This is completely from my perspective. Of course there was a lot more going on than just what I did and I don't want to diminish anybody else's experience. This was an accomplishment of a lifetime for a whole lot of people I suspect, and it's not my intention to take anything from that. Also: my timeline memory is horrible. There are bound to be mistakes.

The 1794 Laser Printer Controller

Gordian is born

In 1985 Gregg got a contract with a company named Talaris down in San Diego to build a laser printer controller. Gregg, myself, Andy and another named Paul then formed a new company called Gordian. We had a Microvax-1 and that was about it. Gregg and Andy were hardware engineers, and Paul was mainly absent so it was just me holding down the software front. The design was pretty ambitious with a dual processor design with a main processor to interpret printer languages (hppcl, postscript...) into graph primitives and a graphics processor to render the graphics into the bitmap and enough video ram to feed it to the printer. It was full of IO devices including a parallel port, a serial port and most importantly a SCSI bus which allowed us to attach things like disks and at first a SCSI ethernet port. That misadventure eventually led to adding a LANCE chip for native ethernet. There were also two ports on the printer to attach storage in the form of a card full of eproms which Talaris used to ship packs of fonts.

So there was a lot going on here and it's just me at first. Well, not exactly just me because the agreement we had is that we'd provide the infrastructure and API for the hardware and graphics, and they'd provide the printer language interpreters. There were no deep discussions between us hammering out API's or anything like that. I mostly decided what I was going to do, and they wrote to that. I'd end up in San Diego to talk with some of their engineers about what was going on -- usually Rick and Barry, but I knew quite a lot of them, and of course Cal the CEO was the tester and torturer in chief. It was fairly hard for them to argue on the main processor side though because I decided quite organically that the easiest thing to do was to just emulate libc and Unix IO, so that was something of a no-brainer. The graphics kernel was a different story: there was no standard graphics API at the time, though X Windows was starting to come into the picture. I didn't know enough about it though, and X11 was a couple of years away. Looking back, it seems hard to imagine a medium sized company would put so much trust into a barely formed startup and its one software guy to invent an API that they could write to with not much back and forth, but that's I guess just how it was back then: we were all just making things up as we went along none of us quite grasping that what we were doing was actually hard and would cause bigger companies to go into insane Mythical Man Month mode.

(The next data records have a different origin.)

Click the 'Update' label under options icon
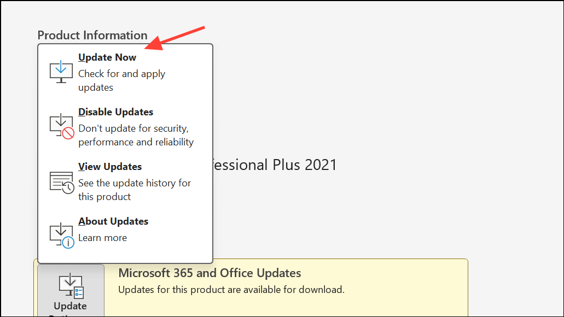This screenshot has width=564, height=317. tap(70, 306)
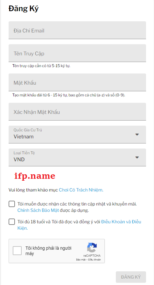The height and width of the screenshot is (285, 154).
Task: Click the reCAPTCHA Điều khoản link
Action: pyautogui.click(x=95, y=260)
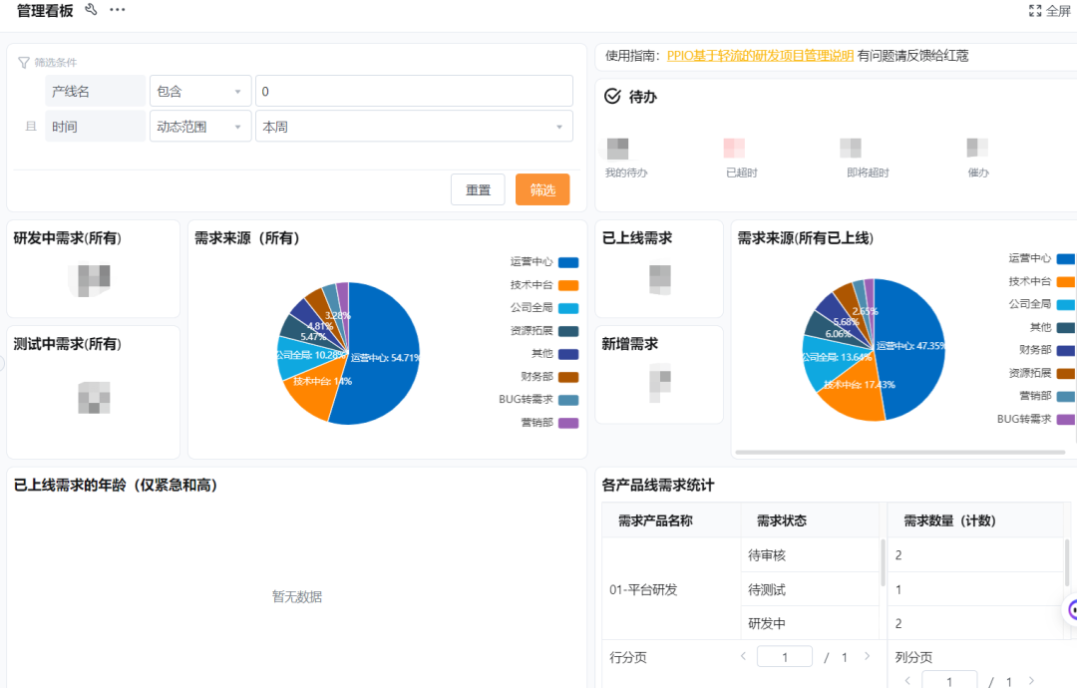Select the 我的待办 item
Viewport: 1077px width, 688px height.
625,159
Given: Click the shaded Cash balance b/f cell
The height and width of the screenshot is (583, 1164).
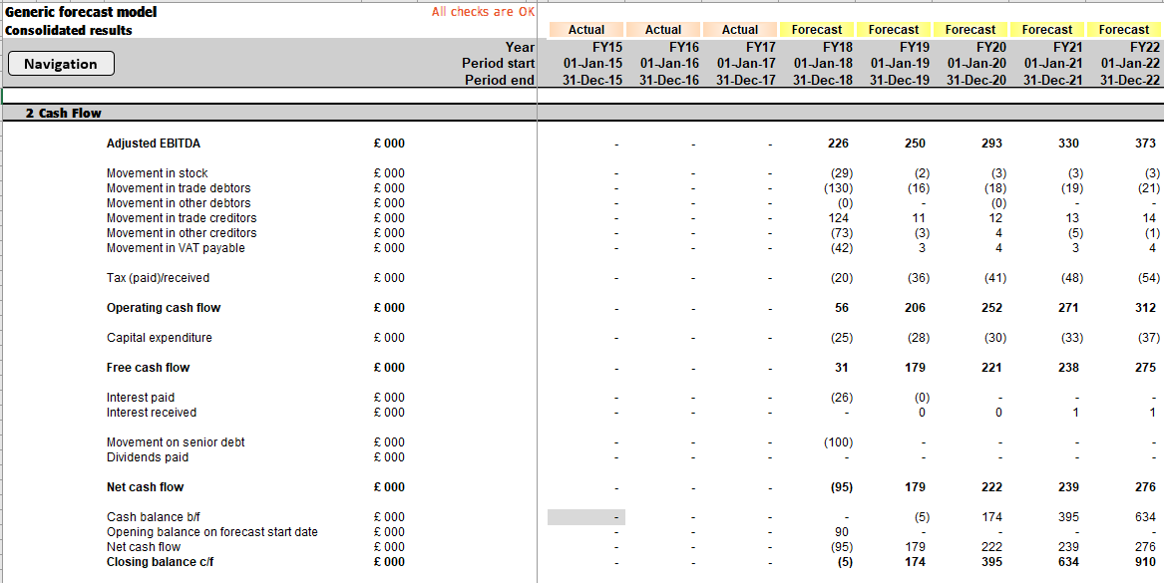Looking at the screenshot, I should tap(585, 516).
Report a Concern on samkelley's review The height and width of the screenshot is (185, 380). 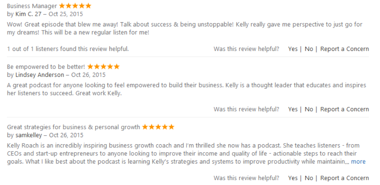click(345, 178)
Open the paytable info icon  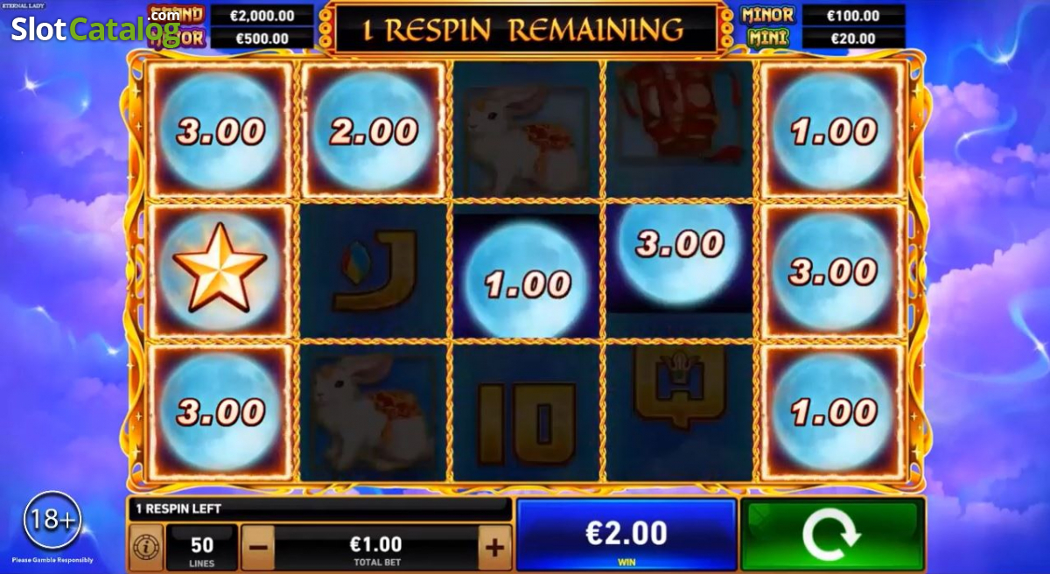coord(145,548)
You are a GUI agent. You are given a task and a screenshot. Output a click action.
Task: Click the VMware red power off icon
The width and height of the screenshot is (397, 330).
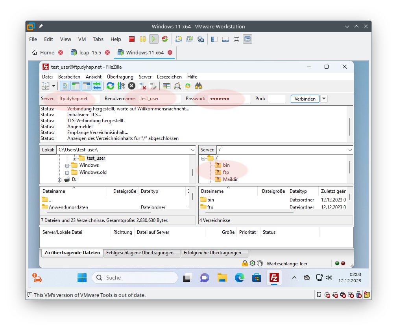click(x=132, y=39)
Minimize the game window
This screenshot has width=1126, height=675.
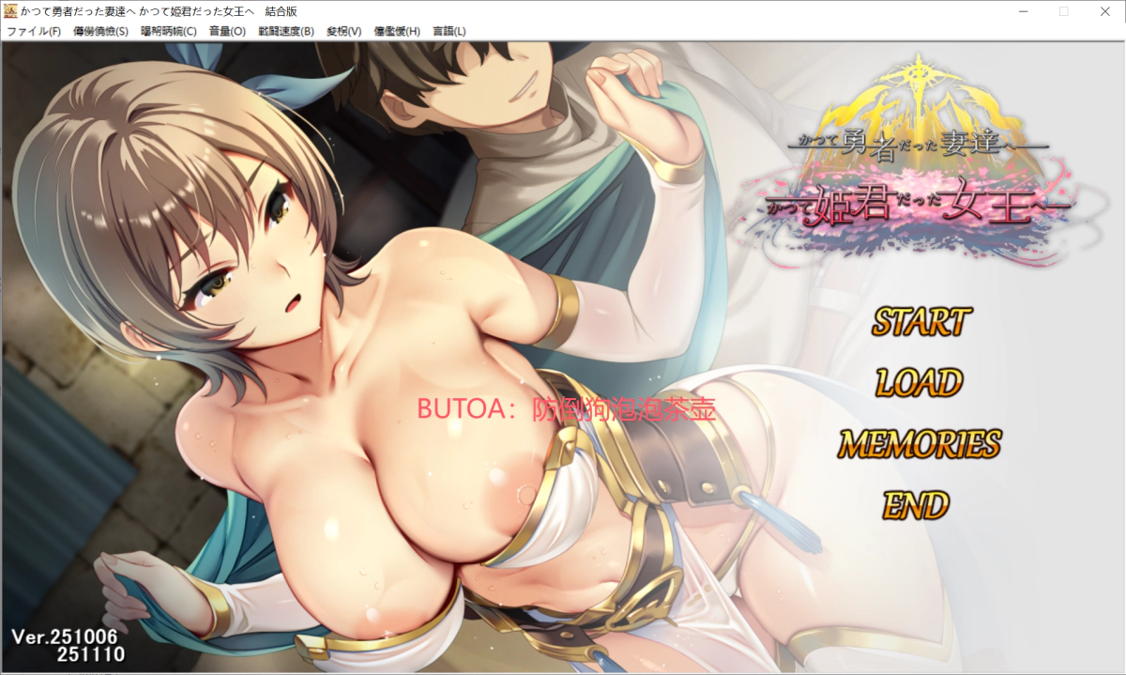(1020, 11)
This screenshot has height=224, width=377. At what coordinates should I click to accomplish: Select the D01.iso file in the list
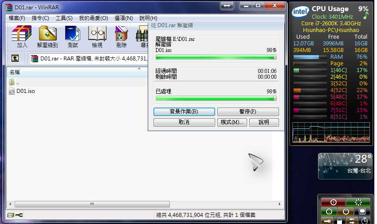(x=25, y=91)
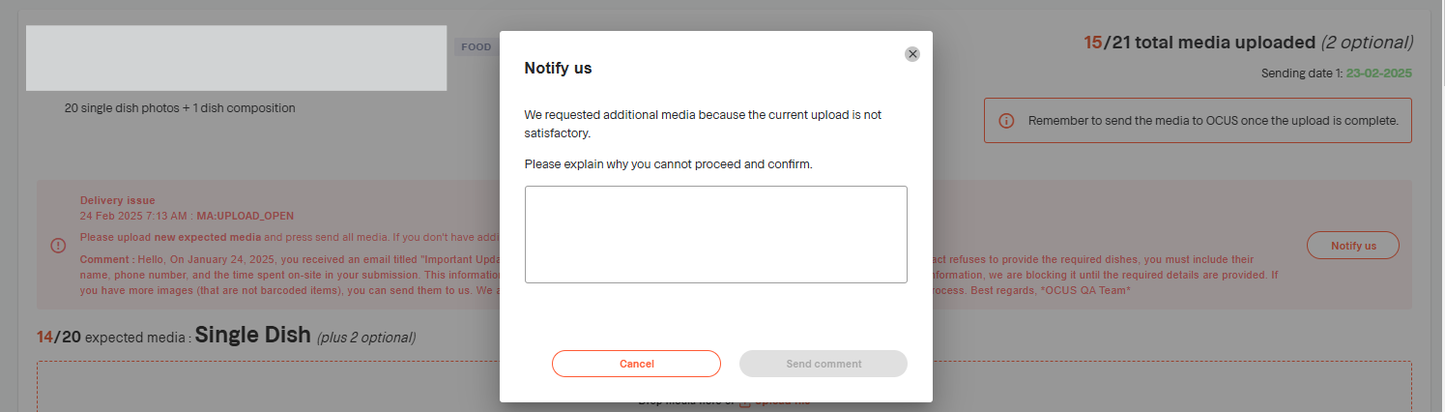Viewport: 1445px width, 412px height.
Task: Click the explanation text area
Action: [715, 234]
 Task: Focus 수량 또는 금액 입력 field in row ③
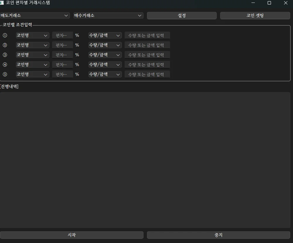147,55
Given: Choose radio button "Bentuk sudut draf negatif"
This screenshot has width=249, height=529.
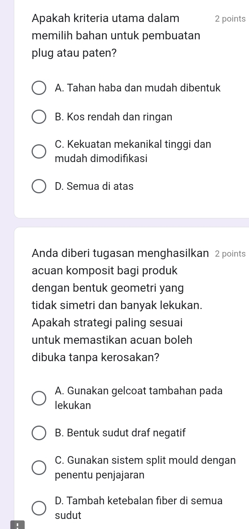Looking at the screenshot, I should (x=38, y=433).
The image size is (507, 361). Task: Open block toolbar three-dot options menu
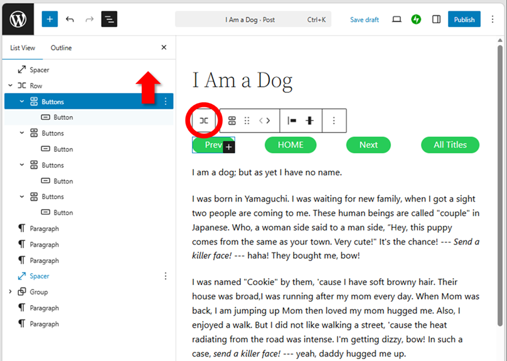click(x=334, y=121)
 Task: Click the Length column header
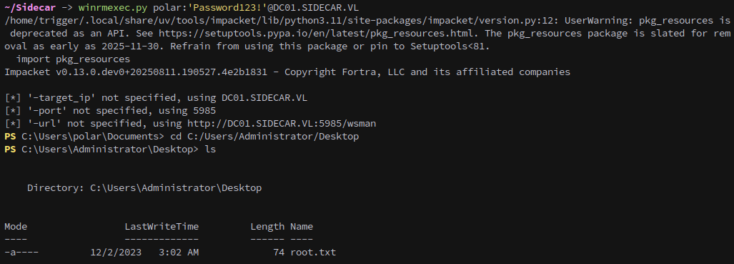point(267,227)
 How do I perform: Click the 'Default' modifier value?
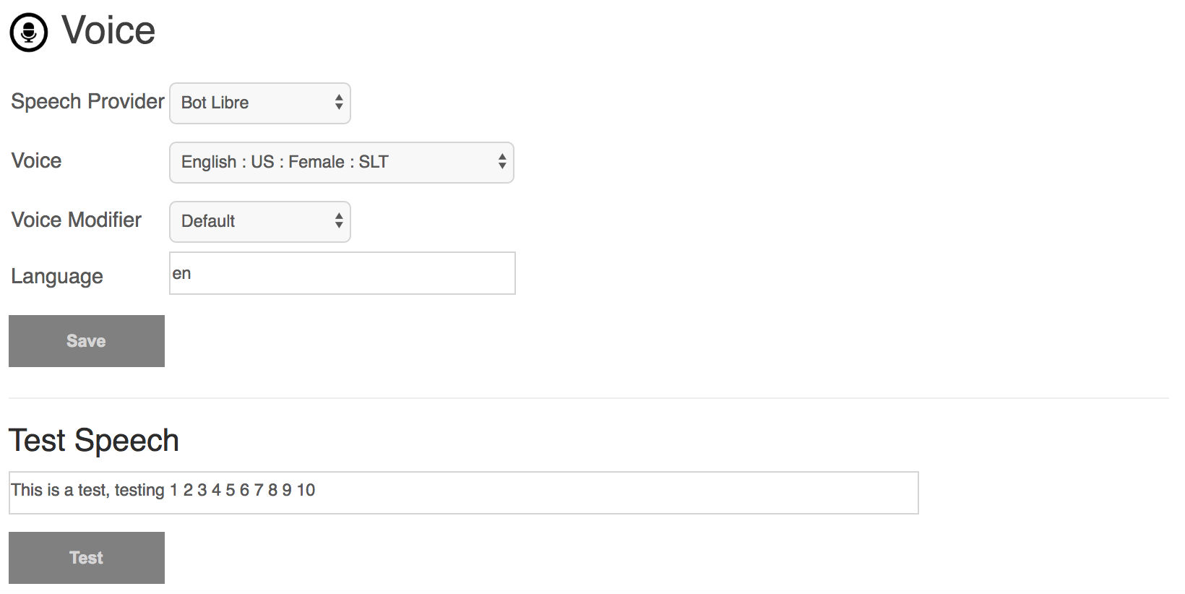208,221
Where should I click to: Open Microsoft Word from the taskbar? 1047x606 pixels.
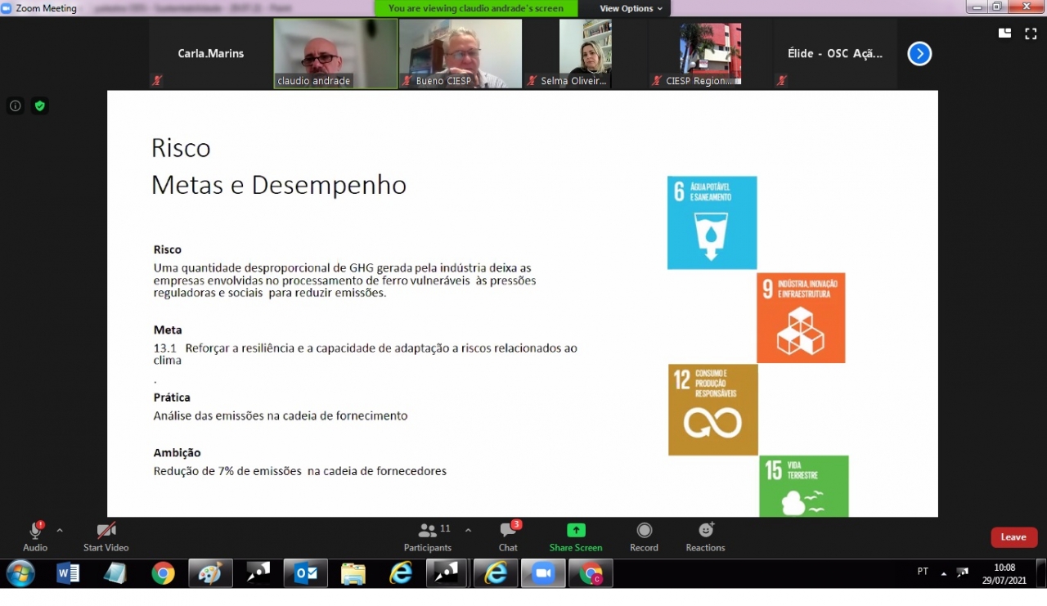(68, 574)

So Gregg and Andy went about designing the hardware while I, as the title states, started from nothing at all. We had compilers for the two processors (but just barely for the GSP since TI was still working on it), but other than that not a line of code that could be imported, and no internet to beg, borrow, or steal from. Another thing to realize is that the debugger, Punix, graphics kernel, and storage were the original deliverables and they were -- get this because it never happens -- on a tight deadline. I forget how long we were given, but a year sounds about right including designing and debugging the hardware as well as Andy designing a gate array. Gate arrays weren't what they are these days where you can rent one out by the hour on AWS. It kept Andy up many many nights. Both Andy and I were working 100 hour weeks. I don't know how we managed any amount of life at all.

The Debugger, monXX

While the hardware was being designed, I decided that I had a lot of work ahead of me and that I could use some of the lag time before board bring up to build a debugger since the tool chain obviously didn't have one. The obvious choice was to make use of the serial line. I went on to invent a protocol for debugging remotely for things like downloading code, examining memory, setting breakpoints, calling functions, performance analysis and the like. Most importantly I figured out how to digest the symbol table so that you could print not only variable, but entire structures using normal C syntax, like foo->bar.baz.

It turned out to be immensely helpful not just for me, but for Talaris too since they were in the same boat as me trying to figure out how to bootstrap themselves to write embedded code which their engineers had not done to my knowledge. There were actually two distinct debuggers, one for the 32000 (mon32) and one for the GSP (monGSP). For the GSP it had to be gatewayed through the 32000 to get to the GSP. This all happened behind the scenes for the serial line as it was still an operational serial port used to send the printer pages to be printed. 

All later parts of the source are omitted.